• _Exercise materials_
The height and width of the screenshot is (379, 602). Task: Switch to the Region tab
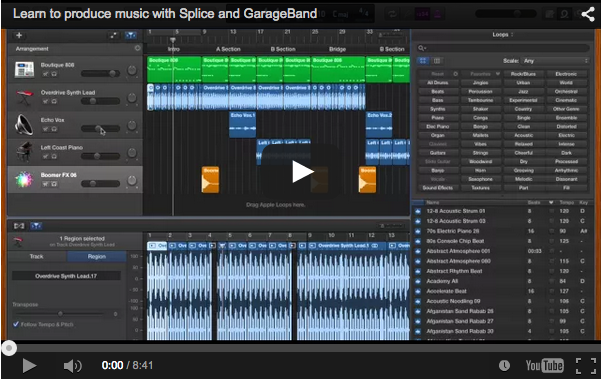(97, 257)
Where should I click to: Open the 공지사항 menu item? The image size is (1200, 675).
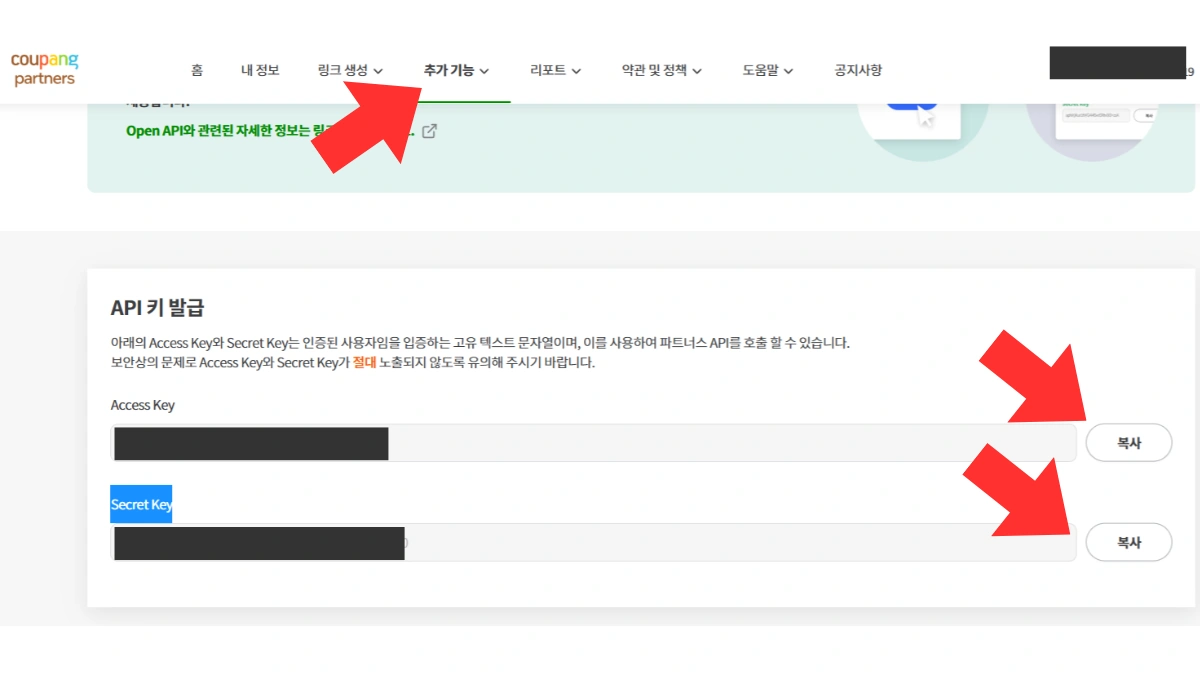pyautogui.click(x=856, y=70)
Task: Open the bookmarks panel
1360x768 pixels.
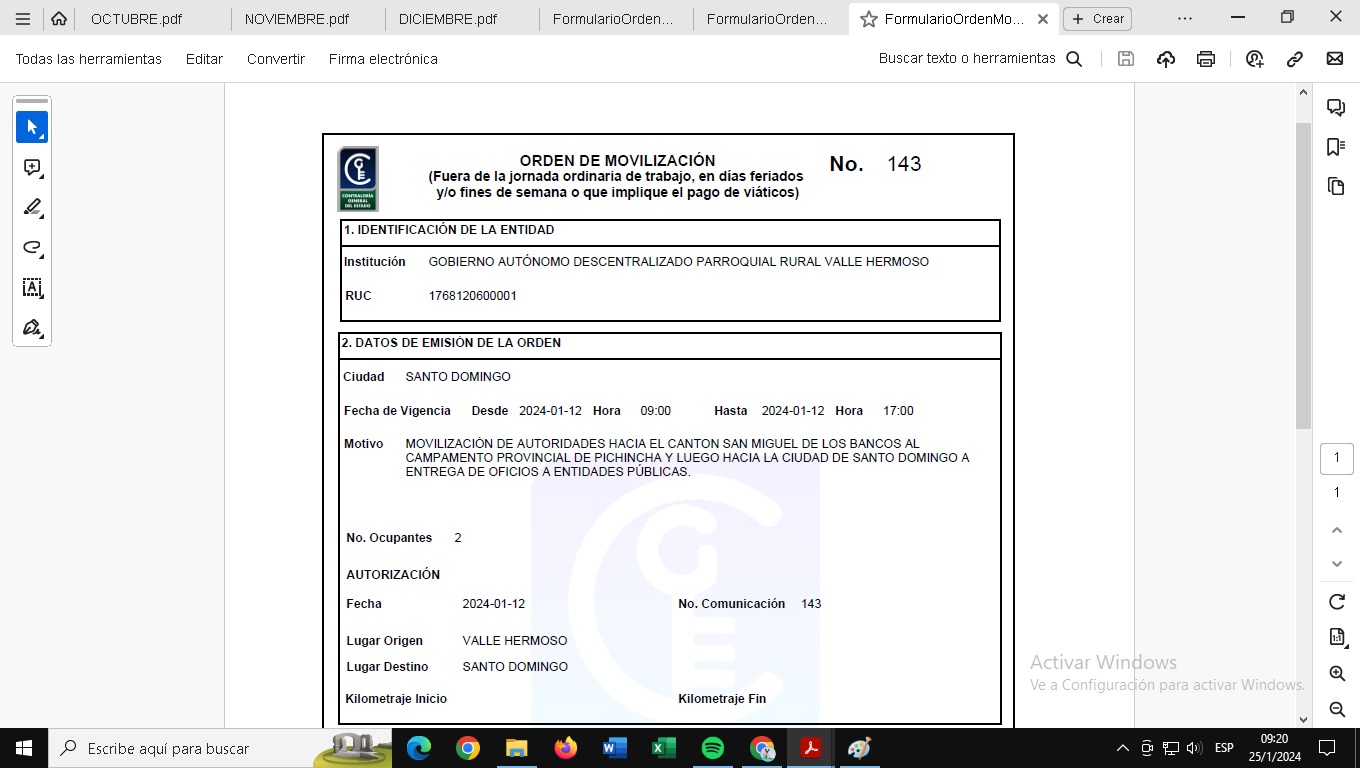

• _What to work on_
Leaving out the pictures, restate the listing above exactly.

• _Response to the exercise_
The height and width of the screenshot is (379, 602). Task: Switch to the Region tab
(97, 257)
Where should I click to: Open the 공지사항 menu item? The image size is (1200, 675).
pyautogui.click(x=856, y=70)
Task: Open the bookmarks panel
1360x768 pixels.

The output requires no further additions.